- Born: Angola
- Education: Fairfield, B.S. Rensselaer, M.A.
- Years active: 2006-2014
- Employer: Kennametal (NYSE: KMT)
- Title: Chief Executive Officer

= Carlos M. Cardoso =

American businessman

Carlos M. Cardoso (born in Angola) is an American businessman. He is the Principal of CMPC Advisors and the former Non-Executive Chairman of Garrett Advancing Motion. Cardoso was the Chairman, President and Chief Executive Officer of the Kennametal, a metalworking and tool production company headquartered in Latrobe, Pennsylvania.

== Early life and education ==
Cardoso was born to Portuguese parents in Luanda, Angola, while it was a Portuguese colony. During that time Cardoso attended schools in both Angola and Portugal. Due to his sports performances at the high school, the Liceu Nacional de Chaves in Portugal, he was recruited by one of U.S. Colleges. Receiving a scholarship, he moved to the United States to play NCAA Division l Soccer. Cardoso attended the Fairfield University where he played for the Fairfield Stags for four years. During his senior year, he was elected the Co-Captain of the team. He also worked part time at various manufacturing and distribution companies. Cardoso obtained his bachelor's degree in Business administration from Fairfield University and his Master of Science in executive management from Rensselaer Polytechnic Institute at Hartford. Cardoso also attended the Cornell University Executive Management Program.

== Career ==
Early in his career he owned and operated a machine shop. Then Cardoso served as the Vice President Manufacturing Operations for Colt Manufacturing Company in Hartford, Connecticut. In 1995 Cardoso joined AlliedSignal, where he spent over six years as Vice President and General Manager of Engine Systems and Accessories (ESA), Vice President and General Manager of Marketing Sales and Service, Aerospace Services, and Vice President Operations for Aerospace Equipment Systems.

Cardoso joined Flowserve in 2001 as a President of the Pump Division. Cardoso joined Kennametal from Flowserve in April 2003 as the President of the Metalworking Division and in January 2005 was promoted to Chief Operating Officer. In December 2005 Cardoso became a President and CEO of the Corporation and in 2008 took an additional role of Chairman of the Board of Directors. In 2015, Irving Place Capital appointed Cardoso as Senior Industrial Advisor.

== Appointments ==
In October 2007 Cardoso was appointed to the Stanley Works Board of Directors. In November 2011 Cardoso was appointed to the Pennsylvania Governor's Manufacturing Advisory Council.
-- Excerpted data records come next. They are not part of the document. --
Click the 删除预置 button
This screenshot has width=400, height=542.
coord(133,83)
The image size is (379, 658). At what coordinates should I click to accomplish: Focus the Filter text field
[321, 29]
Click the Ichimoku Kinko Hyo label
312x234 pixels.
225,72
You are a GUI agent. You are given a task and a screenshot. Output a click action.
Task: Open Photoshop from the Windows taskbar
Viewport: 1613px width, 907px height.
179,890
On May 31, 2012 Cardoso was nominated as the Chairman of the Board of Trustees of the Manufacturers Alliance for Productivity and Innovation (MAPI).

In February 2013 he was appointed to the Hubbell Board of Directors. Cardoso has served on the board of the Garrett Motion as a non executive chair person. Cardoso, on March 14, 2013 was elected by the United States Department of Commerce to sit on its the 30-member Manufacturing Council, formed to help shaping the direction of North Americas’ manufacturing strategy and supporting national businesses and workers. On October 18, 2013 Cardoso was elected to the Fairfield University Board of Trustees.
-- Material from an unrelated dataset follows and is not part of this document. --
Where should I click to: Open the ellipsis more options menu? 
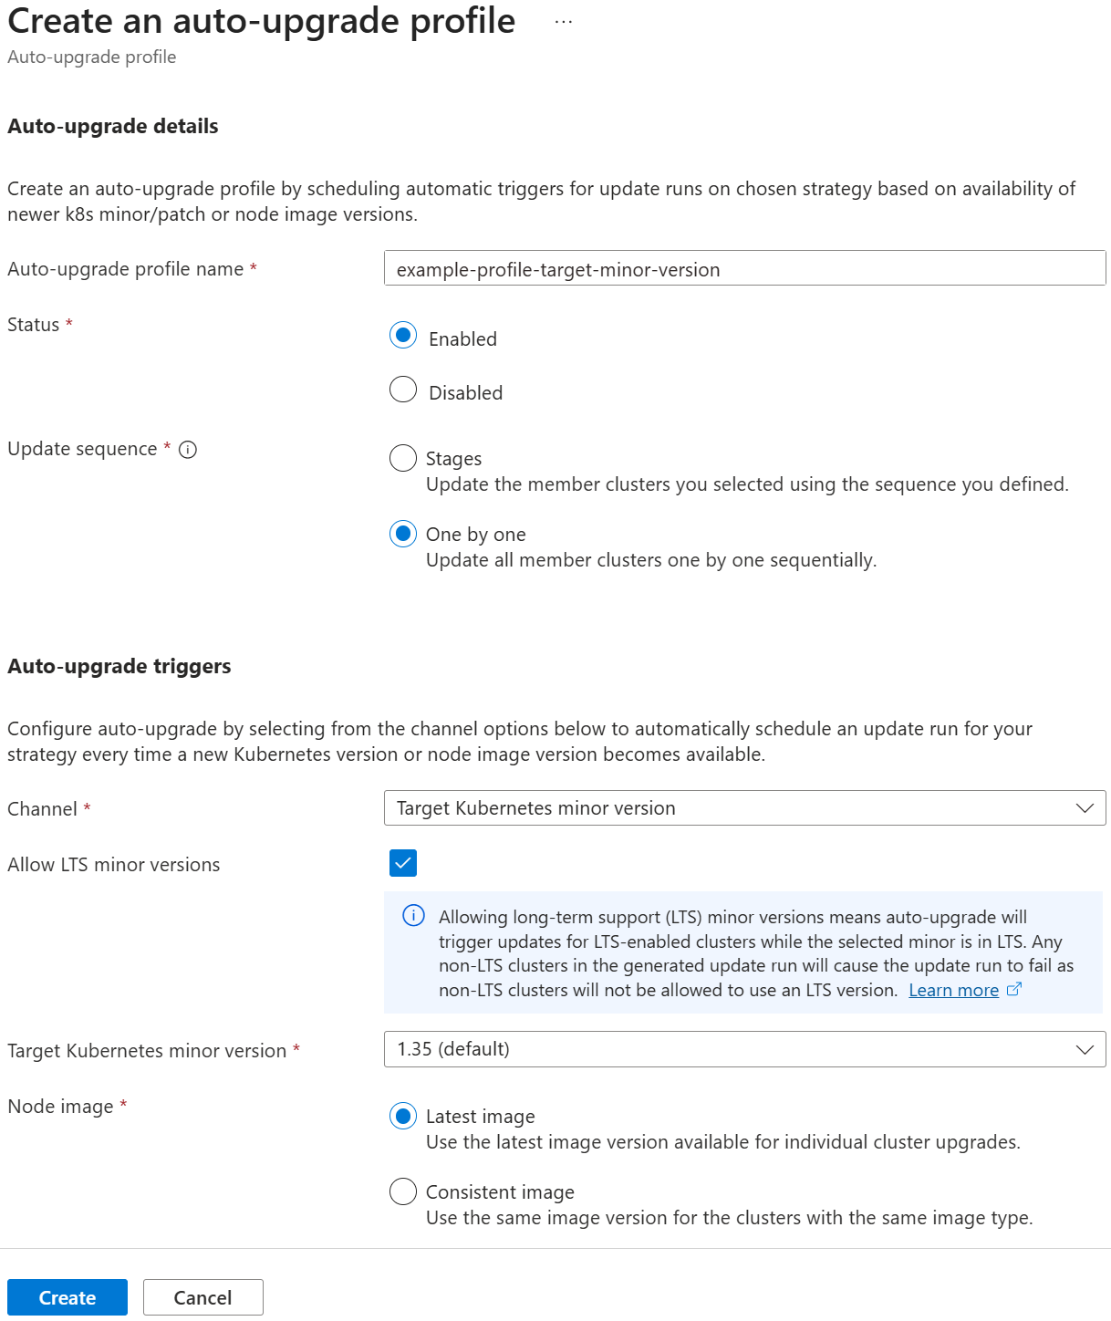point(564,21)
Cardoso served on the U.S. Manufacturing Council where he advised the U.S. Secretary of Commerce. He also served as chairman of the Manufacturers Alliance for Productivity and Innovation (MAPI)
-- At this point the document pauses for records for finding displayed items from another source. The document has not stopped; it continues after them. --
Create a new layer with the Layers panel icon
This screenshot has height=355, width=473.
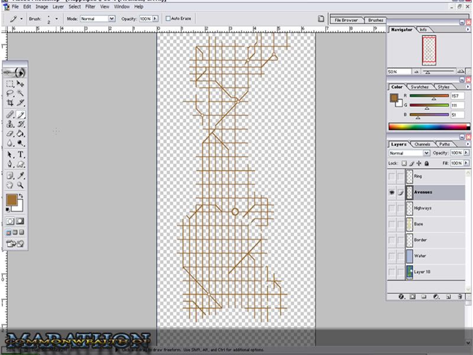(448, 296)
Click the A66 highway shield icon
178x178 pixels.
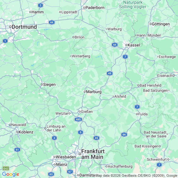pos(124,135)
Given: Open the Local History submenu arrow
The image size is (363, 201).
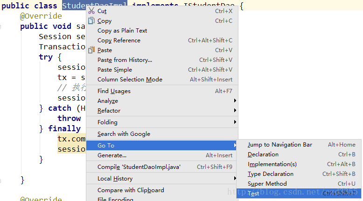Looking at the screenshot, I should (235, 179).
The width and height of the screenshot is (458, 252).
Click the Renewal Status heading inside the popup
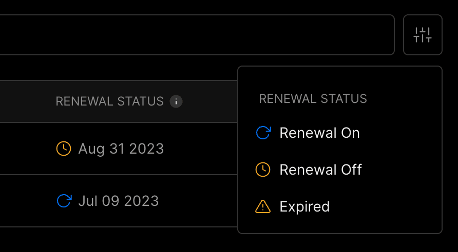tap(313, 99)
Cardoso spent eleven years at Kennametal, the last eight of which he served as CEO. He was named one of America's “Best Chief Executive Officers” by Institutional Investor in 2007 and received an Ernst & Young Regional Entrepreneur Of The Year 2009 Award. Prior to Kennametal, Cardoso held executive roles at Flowserve and Honeywell (Allied Signal).

== Awards and recognition ==

- In 2007, Cardoso was named one of America's “Best Chief Executive Officers” by Institutional Investor.
- In June 2009, Cardoso was named Regional Entrepreneur of the Year by Ernst & Young.
- In December 2012, Cardoso received an Honorary Doctorate of Humane Letters from Saint Vincent College, Latrobe, PA.
- In April 2013, Cardoso received the Fairfield University Alumni Professional Achievement Award at the University's 26th Annual Fairfield Awards Dinner.
- In November 2014, Cardoso was inducted to IndustryWeek's 2014 Manufacturing Hall of Fame.
- In November 2014, Cardoso was honored as one of “The Pittsburgh Smart 50”, who helped to spark the region's business success and strength.
- In 2018, Cardoso was named to the 2018 National Association of Corporate Directors (NACD) Directorship 100.